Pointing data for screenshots
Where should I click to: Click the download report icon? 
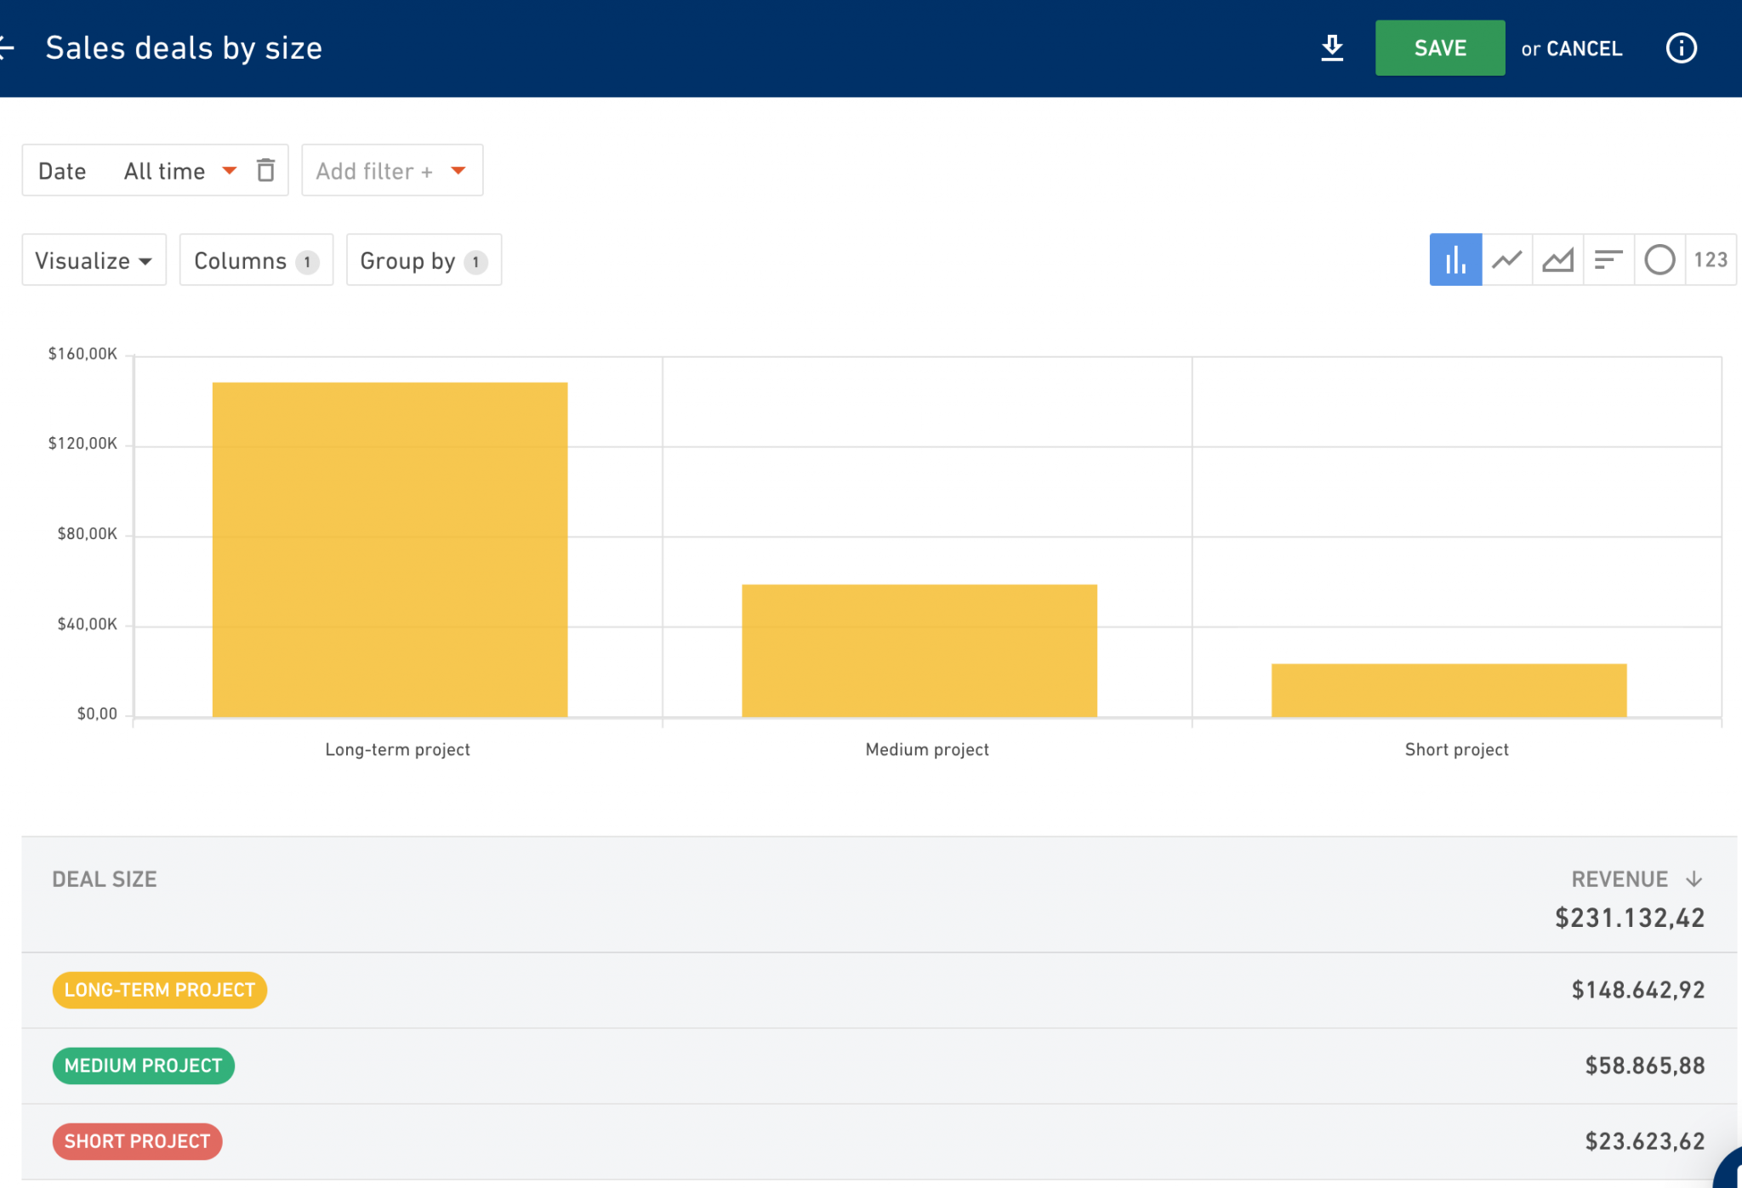(1332, 48)
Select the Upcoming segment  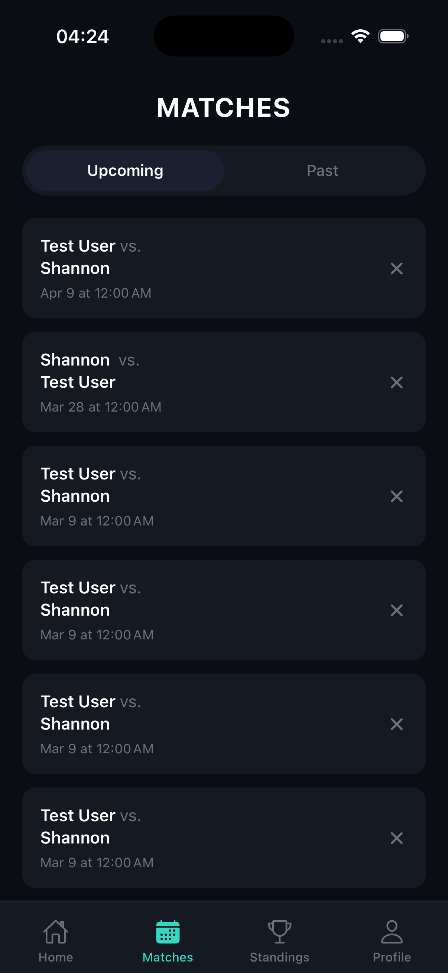coord(125,171)
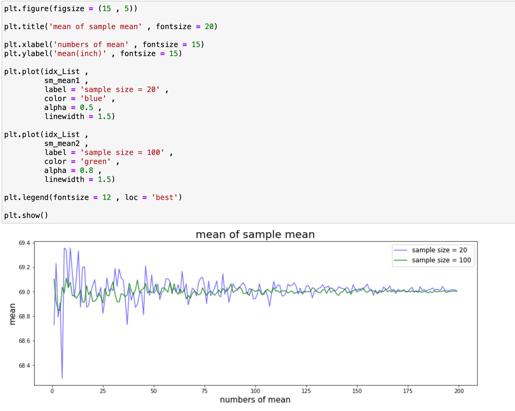Image resolution: width=515 pixels, height=411 pixels.
Task: Click the x-axis tick label 50
Action: tap(153, 391)
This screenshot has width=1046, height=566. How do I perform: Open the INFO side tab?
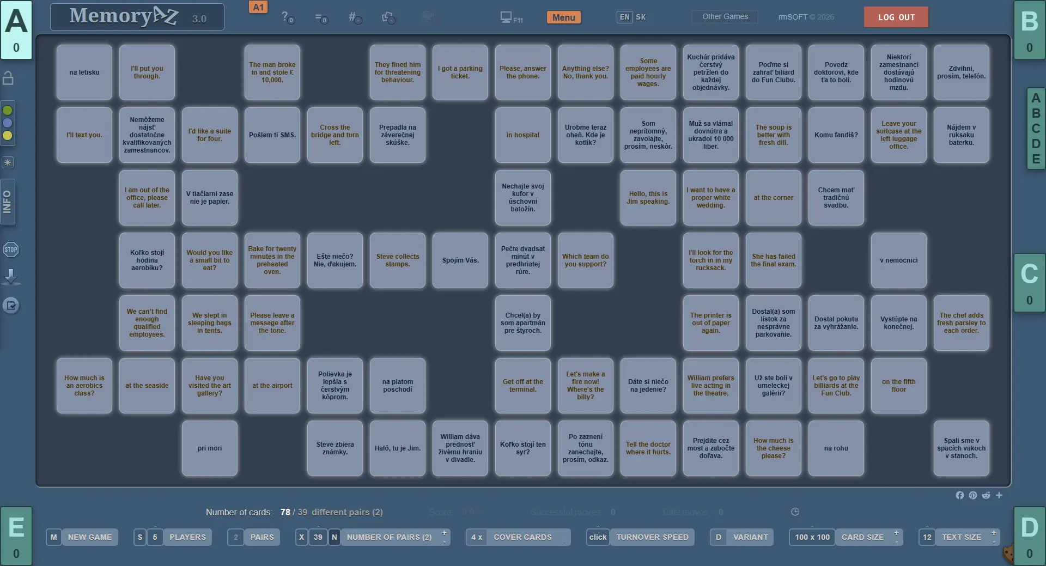(x=8, y=202)
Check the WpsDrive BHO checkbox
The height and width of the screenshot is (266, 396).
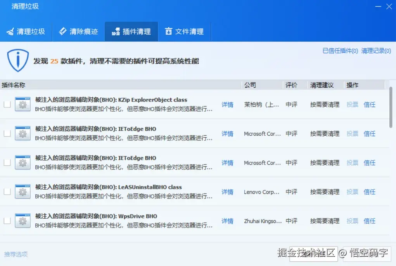7,220
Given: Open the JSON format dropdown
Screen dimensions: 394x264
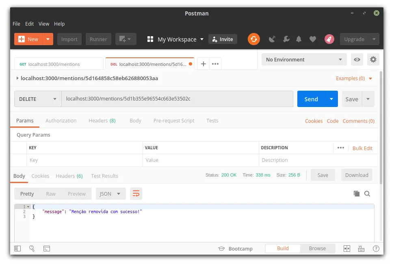Looking at the screenshot, I should pos(110,194).
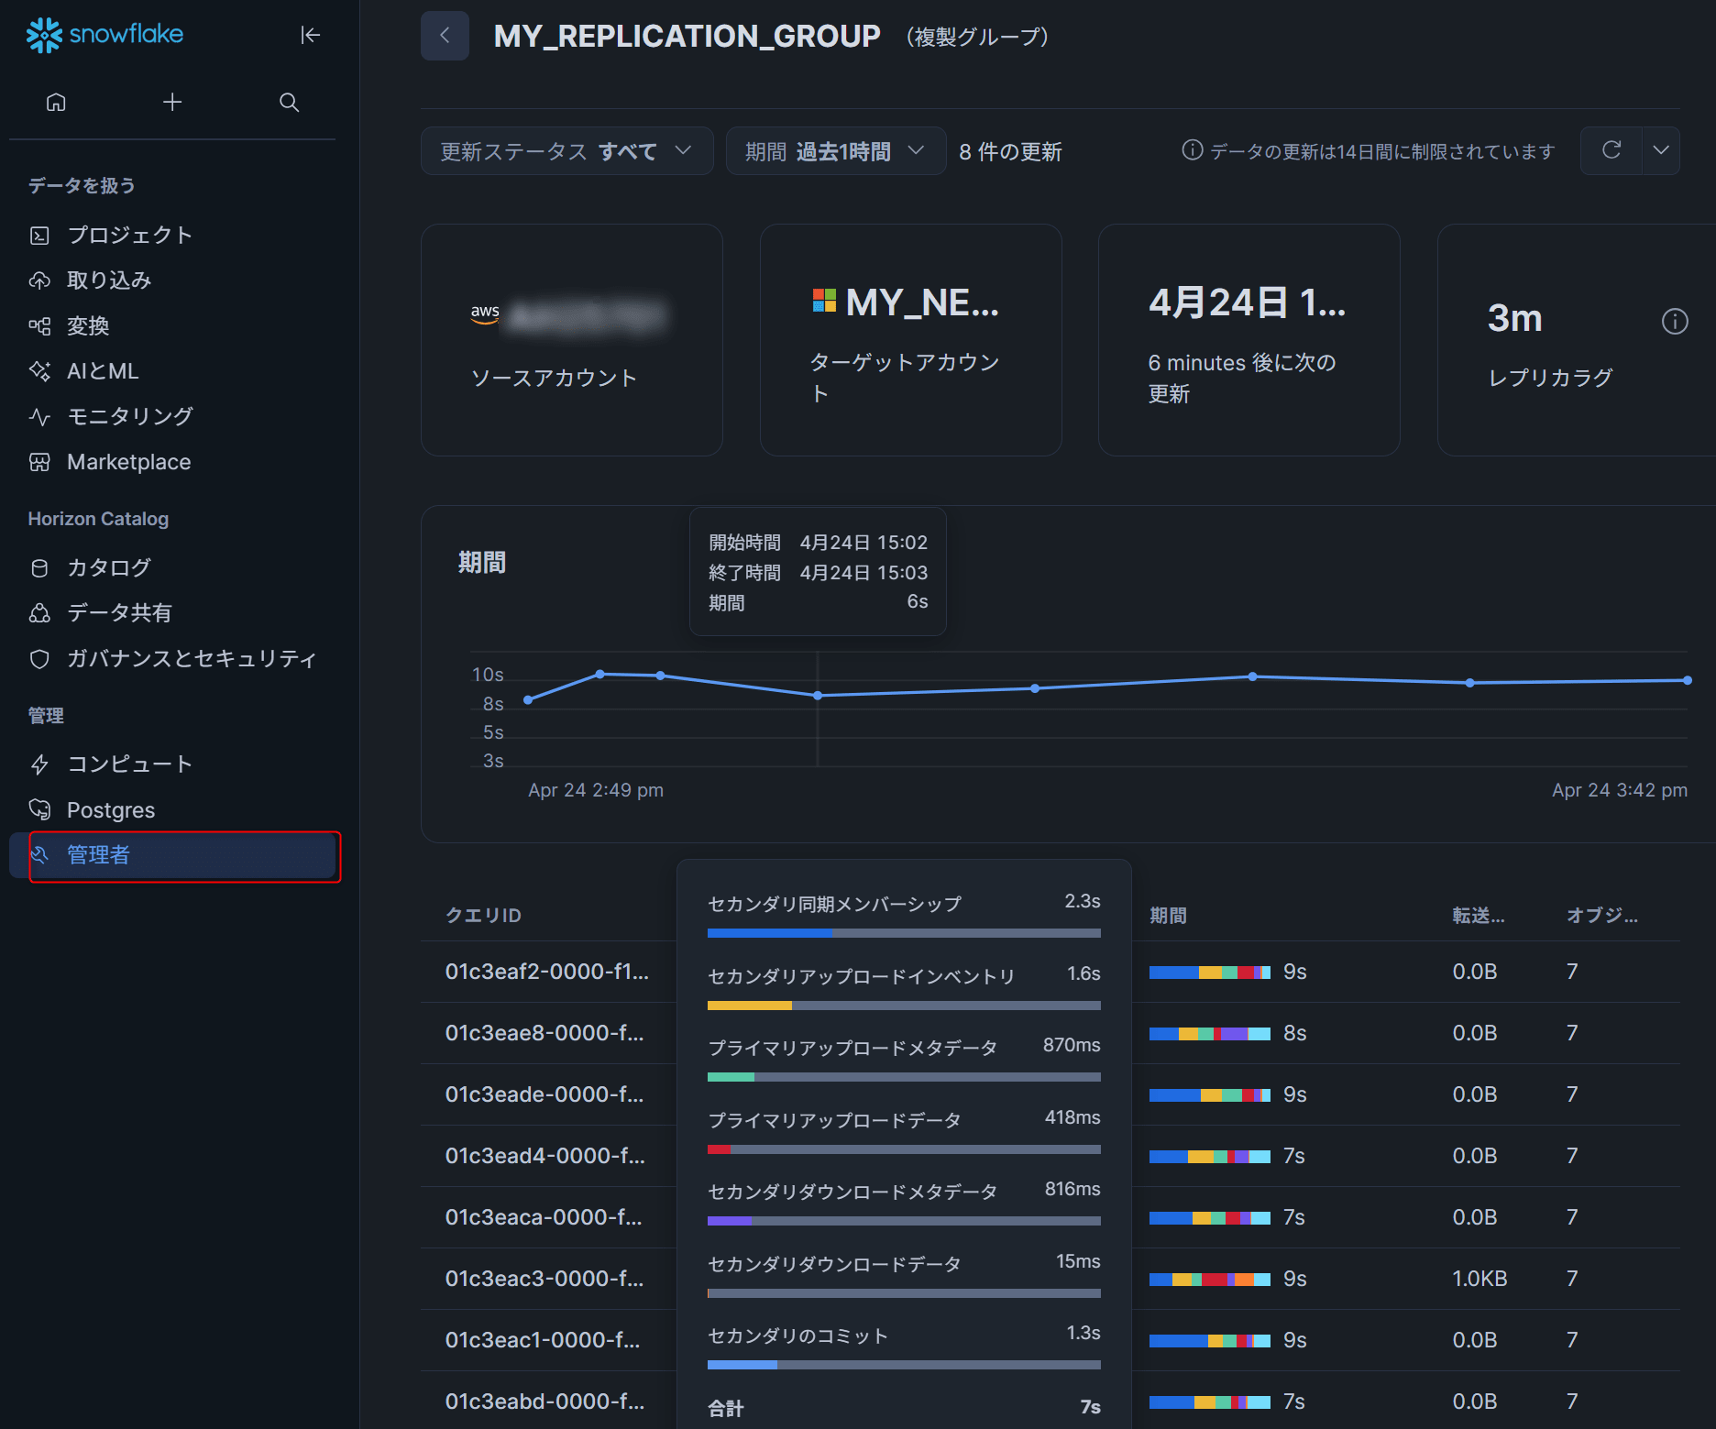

What you are asked to do
Return the rows unchanged, starting with the line that contains "Check the WpsDrive BHO checkbox" and continuing through the end of the rows. Leave the pictures out of your answer.

Task answer
Check the WpsDrive BHO checkbox
The height and width of the screenshot is (266, 396).
7,220
Given: Open the JSON format dropdown
Screen dimensions: 394x264
Looking at the screenshot, I should pos(110,194).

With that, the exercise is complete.